Updated 01/09/2022 at 07:34 GMT

Five wins from five, and something that looks very much like team spirit: Mikel Arteta and his process might just have saved Arsenal from themselves. Not that it's going to matter, since Erling Haaland is going to score a million goals and City are going to win everything. And a happy transfer deadline day to all who celebrate it, which team is going to do a madness?

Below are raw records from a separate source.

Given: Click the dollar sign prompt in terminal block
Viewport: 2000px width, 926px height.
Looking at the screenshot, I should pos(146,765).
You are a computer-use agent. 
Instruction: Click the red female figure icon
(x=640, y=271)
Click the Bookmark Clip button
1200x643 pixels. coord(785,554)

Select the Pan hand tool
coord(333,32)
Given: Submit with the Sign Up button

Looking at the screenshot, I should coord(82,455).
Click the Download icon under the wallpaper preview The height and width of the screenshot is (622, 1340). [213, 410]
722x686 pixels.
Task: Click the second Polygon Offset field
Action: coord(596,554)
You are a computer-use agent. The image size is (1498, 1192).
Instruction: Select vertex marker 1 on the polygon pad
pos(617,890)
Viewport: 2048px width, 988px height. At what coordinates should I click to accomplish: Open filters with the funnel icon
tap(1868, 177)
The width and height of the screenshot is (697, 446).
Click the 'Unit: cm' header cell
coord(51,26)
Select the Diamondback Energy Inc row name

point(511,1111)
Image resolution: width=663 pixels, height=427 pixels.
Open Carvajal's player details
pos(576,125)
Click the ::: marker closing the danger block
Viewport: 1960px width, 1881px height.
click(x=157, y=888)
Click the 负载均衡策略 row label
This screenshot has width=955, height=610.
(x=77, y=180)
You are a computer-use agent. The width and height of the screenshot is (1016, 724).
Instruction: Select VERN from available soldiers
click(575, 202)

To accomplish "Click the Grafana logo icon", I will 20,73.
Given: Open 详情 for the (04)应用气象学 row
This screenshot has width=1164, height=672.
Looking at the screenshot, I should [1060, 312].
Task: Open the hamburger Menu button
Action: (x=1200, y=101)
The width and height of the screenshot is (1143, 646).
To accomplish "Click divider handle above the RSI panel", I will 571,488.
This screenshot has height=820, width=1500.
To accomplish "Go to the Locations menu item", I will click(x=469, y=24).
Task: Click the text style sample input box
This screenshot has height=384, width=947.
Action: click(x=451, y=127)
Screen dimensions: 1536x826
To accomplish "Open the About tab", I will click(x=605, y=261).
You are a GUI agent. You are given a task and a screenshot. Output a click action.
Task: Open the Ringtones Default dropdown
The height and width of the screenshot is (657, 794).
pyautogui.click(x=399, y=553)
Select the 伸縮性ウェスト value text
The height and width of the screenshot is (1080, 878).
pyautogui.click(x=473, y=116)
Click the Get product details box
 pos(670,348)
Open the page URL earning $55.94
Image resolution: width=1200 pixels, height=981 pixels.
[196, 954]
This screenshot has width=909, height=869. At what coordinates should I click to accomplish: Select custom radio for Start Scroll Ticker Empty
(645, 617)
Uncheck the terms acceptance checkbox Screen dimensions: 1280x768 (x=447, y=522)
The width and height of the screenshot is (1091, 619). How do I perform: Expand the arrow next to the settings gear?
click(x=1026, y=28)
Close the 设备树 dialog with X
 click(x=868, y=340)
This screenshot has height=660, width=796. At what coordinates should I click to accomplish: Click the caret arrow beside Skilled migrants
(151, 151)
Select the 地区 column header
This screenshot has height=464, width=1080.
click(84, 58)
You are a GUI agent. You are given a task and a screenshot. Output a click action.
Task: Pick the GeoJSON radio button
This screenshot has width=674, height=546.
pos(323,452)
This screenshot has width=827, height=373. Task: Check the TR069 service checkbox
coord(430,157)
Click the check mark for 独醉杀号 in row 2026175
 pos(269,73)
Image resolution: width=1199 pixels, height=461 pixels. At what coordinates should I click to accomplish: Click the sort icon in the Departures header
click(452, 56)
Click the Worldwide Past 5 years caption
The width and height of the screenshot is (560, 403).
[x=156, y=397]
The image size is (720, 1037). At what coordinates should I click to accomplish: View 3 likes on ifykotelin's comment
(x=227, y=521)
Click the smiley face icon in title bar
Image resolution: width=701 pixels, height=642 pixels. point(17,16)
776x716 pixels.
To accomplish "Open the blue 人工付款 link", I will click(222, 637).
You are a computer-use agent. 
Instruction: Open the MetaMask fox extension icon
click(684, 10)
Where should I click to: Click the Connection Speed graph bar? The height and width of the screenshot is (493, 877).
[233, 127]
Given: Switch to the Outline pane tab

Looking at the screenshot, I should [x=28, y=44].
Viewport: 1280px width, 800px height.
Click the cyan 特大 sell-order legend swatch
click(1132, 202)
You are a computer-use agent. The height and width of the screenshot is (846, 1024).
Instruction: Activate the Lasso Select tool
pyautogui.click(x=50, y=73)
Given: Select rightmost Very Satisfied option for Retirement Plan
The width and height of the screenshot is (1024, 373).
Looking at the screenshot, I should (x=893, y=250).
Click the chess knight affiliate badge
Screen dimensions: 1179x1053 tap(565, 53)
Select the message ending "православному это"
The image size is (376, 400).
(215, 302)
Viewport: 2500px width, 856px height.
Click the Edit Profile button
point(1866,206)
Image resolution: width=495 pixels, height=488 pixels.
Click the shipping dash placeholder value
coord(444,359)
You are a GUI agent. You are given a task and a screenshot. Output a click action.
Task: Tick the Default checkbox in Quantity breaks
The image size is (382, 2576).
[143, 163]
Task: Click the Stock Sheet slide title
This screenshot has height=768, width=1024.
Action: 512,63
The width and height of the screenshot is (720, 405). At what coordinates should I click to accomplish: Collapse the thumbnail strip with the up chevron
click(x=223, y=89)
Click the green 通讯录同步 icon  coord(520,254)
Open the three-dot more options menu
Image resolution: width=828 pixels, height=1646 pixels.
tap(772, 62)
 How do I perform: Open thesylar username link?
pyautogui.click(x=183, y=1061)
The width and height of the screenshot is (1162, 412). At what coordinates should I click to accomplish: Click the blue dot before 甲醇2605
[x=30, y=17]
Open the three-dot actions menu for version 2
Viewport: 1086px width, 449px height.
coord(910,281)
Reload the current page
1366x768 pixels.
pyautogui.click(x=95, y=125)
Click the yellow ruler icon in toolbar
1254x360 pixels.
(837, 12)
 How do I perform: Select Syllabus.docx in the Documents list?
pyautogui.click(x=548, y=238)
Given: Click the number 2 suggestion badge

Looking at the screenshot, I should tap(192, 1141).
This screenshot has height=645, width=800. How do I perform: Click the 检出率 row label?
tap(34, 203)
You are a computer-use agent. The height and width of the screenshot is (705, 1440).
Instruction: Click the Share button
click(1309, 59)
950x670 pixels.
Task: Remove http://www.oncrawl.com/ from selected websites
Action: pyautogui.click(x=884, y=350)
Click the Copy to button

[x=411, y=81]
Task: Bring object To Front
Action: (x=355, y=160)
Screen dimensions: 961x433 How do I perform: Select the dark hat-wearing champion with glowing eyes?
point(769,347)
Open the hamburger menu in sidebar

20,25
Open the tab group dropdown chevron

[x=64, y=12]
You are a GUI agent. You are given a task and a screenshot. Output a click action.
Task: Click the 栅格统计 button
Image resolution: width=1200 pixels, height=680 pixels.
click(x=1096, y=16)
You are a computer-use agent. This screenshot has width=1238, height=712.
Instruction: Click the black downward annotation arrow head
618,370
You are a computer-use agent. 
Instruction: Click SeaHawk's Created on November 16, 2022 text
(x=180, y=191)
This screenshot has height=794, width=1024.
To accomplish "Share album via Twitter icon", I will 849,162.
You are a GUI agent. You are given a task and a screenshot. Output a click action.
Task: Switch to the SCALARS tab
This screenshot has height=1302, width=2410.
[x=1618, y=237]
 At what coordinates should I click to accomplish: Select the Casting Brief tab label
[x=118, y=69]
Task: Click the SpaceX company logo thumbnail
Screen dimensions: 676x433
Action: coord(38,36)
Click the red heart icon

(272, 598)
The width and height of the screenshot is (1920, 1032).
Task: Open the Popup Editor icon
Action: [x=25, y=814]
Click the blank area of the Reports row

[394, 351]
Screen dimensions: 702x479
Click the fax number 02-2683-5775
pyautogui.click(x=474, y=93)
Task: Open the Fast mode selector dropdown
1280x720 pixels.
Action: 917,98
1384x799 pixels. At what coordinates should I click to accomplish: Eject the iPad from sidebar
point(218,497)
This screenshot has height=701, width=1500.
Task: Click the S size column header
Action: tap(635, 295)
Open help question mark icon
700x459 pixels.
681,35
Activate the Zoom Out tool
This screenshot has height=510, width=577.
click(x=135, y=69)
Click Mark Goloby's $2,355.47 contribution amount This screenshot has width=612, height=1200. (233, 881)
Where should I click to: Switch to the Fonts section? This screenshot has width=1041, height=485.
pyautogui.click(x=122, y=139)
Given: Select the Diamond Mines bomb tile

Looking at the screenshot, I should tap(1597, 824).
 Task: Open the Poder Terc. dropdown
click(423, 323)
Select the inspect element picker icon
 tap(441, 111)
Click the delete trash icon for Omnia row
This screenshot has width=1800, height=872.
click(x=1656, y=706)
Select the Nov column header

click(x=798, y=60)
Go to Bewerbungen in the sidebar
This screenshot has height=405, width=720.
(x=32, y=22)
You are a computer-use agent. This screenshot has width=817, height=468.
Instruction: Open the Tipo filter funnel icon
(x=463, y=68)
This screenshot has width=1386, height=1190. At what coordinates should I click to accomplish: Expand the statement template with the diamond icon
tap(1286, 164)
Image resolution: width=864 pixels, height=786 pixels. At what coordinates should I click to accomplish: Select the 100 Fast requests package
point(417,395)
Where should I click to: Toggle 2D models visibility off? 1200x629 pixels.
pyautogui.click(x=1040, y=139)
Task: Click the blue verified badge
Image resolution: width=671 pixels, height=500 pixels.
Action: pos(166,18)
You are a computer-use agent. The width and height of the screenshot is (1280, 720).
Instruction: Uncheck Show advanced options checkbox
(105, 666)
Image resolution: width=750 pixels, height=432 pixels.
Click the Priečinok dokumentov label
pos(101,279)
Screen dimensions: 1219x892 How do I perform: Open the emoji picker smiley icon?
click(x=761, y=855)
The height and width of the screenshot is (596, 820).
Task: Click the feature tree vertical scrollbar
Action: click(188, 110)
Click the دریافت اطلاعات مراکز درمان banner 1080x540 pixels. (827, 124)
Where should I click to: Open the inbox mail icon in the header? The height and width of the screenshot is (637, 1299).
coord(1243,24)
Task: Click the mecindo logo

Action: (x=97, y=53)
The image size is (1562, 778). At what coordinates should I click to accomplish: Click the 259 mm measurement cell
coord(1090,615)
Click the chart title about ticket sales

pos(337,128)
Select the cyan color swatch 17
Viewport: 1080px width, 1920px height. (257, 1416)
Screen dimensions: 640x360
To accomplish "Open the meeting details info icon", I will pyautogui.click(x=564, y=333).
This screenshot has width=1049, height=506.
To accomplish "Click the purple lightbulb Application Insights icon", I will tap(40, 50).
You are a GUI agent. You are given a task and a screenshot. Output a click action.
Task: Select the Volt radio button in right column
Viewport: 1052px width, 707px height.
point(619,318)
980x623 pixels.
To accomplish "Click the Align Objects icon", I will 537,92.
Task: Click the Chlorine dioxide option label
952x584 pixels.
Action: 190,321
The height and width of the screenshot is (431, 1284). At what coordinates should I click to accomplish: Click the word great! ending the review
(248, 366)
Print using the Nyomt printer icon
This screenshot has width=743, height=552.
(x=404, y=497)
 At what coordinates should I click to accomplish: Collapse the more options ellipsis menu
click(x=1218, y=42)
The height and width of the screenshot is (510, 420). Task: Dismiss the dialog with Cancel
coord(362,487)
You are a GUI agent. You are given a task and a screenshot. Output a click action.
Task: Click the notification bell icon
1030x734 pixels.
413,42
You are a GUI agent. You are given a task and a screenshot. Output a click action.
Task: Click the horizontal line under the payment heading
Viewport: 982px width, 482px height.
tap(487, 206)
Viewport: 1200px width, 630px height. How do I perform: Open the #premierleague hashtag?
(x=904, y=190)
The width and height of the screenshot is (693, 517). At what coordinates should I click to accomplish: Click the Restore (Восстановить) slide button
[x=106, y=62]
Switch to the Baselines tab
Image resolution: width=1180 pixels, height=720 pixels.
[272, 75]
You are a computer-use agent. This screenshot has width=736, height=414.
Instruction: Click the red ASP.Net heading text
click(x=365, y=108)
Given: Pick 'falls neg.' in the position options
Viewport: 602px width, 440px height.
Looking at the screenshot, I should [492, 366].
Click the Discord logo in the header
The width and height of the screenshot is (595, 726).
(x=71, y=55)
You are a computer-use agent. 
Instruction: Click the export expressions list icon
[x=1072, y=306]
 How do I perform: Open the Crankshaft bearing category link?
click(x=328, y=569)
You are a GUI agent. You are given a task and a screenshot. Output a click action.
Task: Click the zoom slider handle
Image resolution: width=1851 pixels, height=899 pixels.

Arteta: 'Anything is possible' as Arsenal maintain 100% record in EPL

THURSDAY'S BIG STORIES

The Greatest Team?

No club invites scepticism like Arsenal. They always play nice football, they always score beautiful goals, and they always feel suspicious. Slightly hollow. As if at any moment Gabriel Martinelli might fall slowly forward and turn out to be just a stage prop, a painting of a brilliant footballer on a wooden frame. A potemkin team of potemkin players. A fraud made from frauds.
Judging by the way they went into last night's game, Aston Villa are subscribers to the theory. You check a car's tires by giving them a kick, and you check an Arsenal team's spirit - their up-for-it-ness - in much the same way. Into the shins. Into the back. Leave a bit. Leave a bit more. Morally shady, of course, but it has been shown to work.
How Villa made it out of the first half with just one yellow card is a mystery, though Arsenal were good enough, and collected enough, for it all to look rather futile. As if Steven Gerrard had decided that his team had better kick their way out of the incipient crisis; as if Gerrard couldn't come up with any better ideas. How Arsenal made it out of the first half with just one goal: another mystery. Or, perhaps, evidence of fraudulence.
Then it happened. Douglas Luiz swung a corner into the six-yard box, every defender melted into nothingness, and Aaron Ramsdale got stuck behind a Villa player. He flailed, he complained; the referee shrugged; the nation giggled. But then, moments later, it unhappened. Arsenal trundled up the other end, opened Villa up like a jewellery box, and plundered their way back into the lead.
That's the second time this season that Arsenal have responded to an opposition goal not by falling on their face, but by running up the other end and restoring the situation. This is, of course, one of football's great tests of spirit. It's all very well playing well when things are going well. What about a spot of adversity, hey? How d'you like them apples? How d'you like them apples when thrown at your heads? Oh, they've caught the apples. Oh, they're eating the apples.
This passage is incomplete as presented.